Because David intentionally concealed that material asset when preparing and filing his IFP application, his allegation of poverty is untrue and this case is dismissed. See Lofton, 578 F. App'x at 604 (affirming dismissal where the plaintiff knowingly falsified her IFP application); McRoyal v. Commonwealth Edison Co., 263 F. App'x 500, 501-02 (7th Cir. 2008) (affirming dismissal where the plaintiff failed to disclose on her IFP application that she owned a condominium in Hawaii); Thomas, 288 F.3d at 306-07 (holding that the district court had to dismiss the case where the plaintiff failed to update his IFP application upon receiving $58,990 from a retirement account three weeks after he filed the application); Osoria v.
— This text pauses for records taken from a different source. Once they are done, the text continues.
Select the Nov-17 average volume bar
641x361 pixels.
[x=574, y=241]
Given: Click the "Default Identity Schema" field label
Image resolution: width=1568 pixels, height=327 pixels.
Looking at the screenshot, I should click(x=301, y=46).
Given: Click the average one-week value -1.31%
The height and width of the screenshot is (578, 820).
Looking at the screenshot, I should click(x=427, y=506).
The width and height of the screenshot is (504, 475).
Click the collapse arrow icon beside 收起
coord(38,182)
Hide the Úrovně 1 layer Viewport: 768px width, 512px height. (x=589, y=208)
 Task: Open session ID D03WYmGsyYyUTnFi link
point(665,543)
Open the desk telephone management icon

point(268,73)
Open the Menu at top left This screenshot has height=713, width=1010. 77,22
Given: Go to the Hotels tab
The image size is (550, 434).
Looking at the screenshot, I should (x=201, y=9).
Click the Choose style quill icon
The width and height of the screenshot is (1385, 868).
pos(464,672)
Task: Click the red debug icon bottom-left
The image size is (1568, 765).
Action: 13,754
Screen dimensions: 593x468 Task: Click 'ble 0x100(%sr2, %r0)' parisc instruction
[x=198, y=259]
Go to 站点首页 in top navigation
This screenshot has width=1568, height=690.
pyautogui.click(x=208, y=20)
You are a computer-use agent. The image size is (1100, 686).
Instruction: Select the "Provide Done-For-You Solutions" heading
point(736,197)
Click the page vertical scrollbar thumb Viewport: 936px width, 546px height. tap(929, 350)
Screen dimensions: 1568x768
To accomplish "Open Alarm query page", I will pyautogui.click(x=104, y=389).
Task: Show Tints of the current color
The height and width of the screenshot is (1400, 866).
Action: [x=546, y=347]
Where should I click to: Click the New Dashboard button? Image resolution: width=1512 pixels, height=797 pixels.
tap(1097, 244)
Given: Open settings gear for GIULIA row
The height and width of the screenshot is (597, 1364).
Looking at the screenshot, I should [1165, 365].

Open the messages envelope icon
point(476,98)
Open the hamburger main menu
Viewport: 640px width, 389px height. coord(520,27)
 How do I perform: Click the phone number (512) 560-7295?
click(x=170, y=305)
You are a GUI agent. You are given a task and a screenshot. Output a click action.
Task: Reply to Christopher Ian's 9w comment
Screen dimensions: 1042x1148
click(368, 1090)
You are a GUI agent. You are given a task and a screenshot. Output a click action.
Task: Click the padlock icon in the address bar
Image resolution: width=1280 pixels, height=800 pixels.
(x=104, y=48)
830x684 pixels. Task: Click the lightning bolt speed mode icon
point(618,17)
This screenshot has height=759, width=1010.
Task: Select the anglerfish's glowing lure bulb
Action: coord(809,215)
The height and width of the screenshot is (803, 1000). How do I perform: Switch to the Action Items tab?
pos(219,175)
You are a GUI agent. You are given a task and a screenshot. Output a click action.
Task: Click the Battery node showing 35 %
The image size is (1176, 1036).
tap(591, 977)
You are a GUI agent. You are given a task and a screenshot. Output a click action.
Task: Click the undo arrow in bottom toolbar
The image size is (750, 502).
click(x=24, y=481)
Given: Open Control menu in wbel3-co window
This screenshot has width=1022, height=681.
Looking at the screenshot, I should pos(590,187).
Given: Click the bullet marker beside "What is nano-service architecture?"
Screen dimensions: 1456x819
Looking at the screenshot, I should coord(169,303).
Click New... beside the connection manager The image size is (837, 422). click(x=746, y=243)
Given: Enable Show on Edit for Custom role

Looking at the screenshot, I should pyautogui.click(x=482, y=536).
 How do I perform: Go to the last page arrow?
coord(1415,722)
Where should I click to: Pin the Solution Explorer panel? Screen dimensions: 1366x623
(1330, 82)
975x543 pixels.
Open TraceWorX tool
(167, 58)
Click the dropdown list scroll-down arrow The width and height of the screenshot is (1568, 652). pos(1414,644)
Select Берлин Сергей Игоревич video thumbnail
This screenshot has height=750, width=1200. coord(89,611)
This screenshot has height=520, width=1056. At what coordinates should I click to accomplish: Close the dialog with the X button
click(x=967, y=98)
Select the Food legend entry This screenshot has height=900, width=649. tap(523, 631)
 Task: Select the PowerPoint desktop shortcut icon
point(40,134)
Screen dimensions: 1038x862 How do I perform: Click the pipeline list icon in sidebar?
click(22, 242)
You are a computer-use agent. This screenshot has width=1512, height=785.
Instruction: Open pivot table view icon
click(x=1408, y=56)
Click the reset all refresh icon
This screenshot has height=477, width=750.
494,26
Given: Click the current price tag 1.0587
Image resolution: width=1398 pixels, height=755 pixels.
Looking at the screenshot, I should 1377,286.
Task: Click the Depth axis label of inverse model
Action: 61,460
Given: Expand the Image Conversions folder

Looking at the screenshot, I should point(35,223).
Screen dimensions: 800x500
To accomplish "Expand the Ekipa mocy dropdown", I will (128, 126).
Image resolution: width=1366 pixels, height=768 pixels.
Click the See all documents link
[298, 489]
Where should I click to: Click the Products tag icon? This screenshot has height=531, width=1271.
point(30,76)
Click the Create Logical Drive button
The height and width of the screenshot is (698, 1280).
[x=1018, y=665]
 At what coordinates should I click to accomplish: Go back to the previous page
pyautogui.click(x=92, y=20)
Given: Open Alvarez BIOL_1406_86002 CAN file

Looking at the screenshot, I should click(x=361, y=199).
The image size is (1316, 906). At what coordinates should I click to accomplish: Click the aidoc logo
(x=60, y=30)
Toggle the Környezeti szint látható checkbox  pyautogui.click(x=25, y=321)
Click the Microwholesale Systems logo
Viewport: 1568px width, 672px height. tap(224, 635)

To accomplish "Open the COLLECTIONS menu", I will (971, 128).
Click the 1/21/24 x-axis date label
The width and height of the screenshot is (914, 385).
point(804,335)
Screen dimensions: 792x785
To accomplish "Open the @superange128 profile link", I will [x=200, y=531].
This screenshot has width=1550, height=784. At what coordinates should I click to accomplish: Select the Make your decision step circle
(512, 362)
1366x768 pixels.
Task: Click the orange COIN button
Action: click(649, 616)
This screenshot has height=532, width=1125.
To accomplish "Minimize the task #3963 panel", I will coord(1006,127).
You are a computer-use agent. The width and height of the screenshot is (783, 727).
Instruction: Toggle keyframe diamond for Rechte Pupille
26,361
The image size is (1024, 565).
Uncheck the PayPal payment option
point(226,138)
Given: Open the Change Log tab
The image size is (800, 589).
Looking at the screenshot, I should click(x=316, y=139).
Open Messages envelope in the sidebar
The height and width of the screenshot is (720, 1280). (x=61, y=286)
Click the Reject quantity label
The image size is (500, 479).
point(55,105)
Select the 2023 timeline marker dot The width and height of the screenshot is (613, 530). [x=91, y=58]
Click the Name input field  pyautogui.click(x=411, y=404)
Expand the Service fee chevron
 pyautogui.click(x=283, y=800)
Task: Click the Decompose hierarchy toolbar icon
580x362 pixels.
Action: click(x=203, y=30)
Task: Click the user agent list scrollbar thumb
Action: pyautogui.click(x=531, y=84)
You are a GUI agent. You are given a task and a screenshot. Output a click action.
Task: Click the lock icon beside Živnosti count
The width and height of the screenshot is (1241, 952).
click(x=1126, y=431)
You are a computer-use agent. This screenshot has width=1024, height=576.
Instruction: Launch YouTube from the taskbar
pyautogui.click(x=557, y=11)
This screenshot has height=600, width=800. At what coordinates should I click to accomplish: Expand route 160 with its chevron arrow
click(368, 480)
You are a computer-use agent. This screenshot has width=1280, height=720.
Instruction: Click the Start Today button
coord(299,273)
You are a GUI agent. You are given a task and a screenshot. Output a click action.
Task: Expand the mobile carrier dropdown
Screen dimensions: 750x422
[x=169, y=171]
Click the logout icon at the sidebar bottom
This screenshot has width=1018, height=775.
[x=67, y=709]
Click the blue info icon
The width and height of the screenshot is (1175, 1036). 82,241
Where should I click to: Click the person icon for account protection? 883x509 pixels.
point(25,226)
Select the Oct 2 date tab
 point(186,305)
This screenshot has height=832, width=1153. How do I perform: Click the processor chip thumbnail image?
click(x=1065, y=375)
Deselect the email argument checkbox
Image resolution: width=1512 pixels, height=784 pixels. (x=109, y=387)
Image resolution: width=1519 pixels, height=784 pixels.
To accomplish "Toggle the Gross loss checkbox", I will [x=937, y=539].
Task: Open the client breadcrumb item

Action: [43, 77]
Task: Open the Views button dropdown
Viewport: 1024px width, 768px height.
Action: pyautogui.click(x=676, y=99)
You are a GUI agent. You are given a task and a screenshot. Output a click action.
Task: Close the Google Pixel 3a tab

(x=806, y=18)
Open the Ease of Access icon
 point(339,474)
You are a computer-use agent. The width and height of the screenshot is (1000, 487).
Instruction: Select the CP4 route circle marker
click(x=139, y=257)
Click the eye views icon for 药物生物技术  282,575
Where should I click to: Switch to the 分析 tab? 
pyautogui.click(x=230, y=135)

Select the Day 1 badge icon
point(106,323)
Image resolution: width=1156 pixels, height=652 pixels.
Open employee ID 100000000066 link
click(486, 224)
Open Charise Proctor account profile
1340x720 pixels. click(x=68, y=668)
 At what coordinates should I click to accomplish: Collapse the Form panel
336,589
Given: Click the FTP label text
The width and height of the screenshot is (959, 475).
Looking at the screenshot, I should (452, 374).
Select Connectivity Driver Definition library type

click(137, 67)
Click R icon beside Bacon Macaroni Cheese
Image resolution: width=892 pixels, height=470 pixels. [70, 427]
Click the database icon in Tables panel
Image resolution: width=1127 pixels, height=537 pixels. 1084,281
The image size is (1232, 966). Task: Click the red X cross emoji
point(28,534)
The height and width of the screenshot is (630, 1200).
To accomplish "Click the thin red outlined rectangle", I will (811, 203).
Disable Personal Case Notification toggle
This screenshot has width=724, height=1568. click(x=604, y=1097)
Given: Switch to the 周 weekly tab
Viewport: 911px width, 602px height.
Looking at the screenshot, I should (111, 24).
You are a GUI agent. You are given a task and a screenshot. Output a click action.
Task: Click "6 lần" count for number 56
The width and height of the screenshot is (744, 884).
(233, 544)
Am. Tel. & Tel. Co., 2013 WL 4501450, at *3 (N.D. Ill. Aug. 21, 2013) (dismissing the case after discovering that the plaintiff did not list business assets on her IFP application, despite her argument that she misunderstood the application). In so holding, the court distinguishes its ruling on Wal-Mart's earlier motion to dismiss under Federal Rule of Civil Procedure 12(b)(6), which argued that David was judicially estopped from pursuing this case because he had intentionally failed to list this case as an asset on his Chapter 7 bankruptcy petition. Doc. 29. The court denied the motion because, given the limited universe of materials that may be considered on a Rule 12(b)(6) motion and the need to draw all reasonable inferences in David's favor, the court could not conclude that David had acted intentionally. Docs. 64, 69 (reported at 2014 WL 5510986 (N.D. Ill. Oct. 24, 2014)). Here, by contrast, the court concludes on a more complete record, including David's bank statements and affidavit, that he intentionally lied on his IFP application.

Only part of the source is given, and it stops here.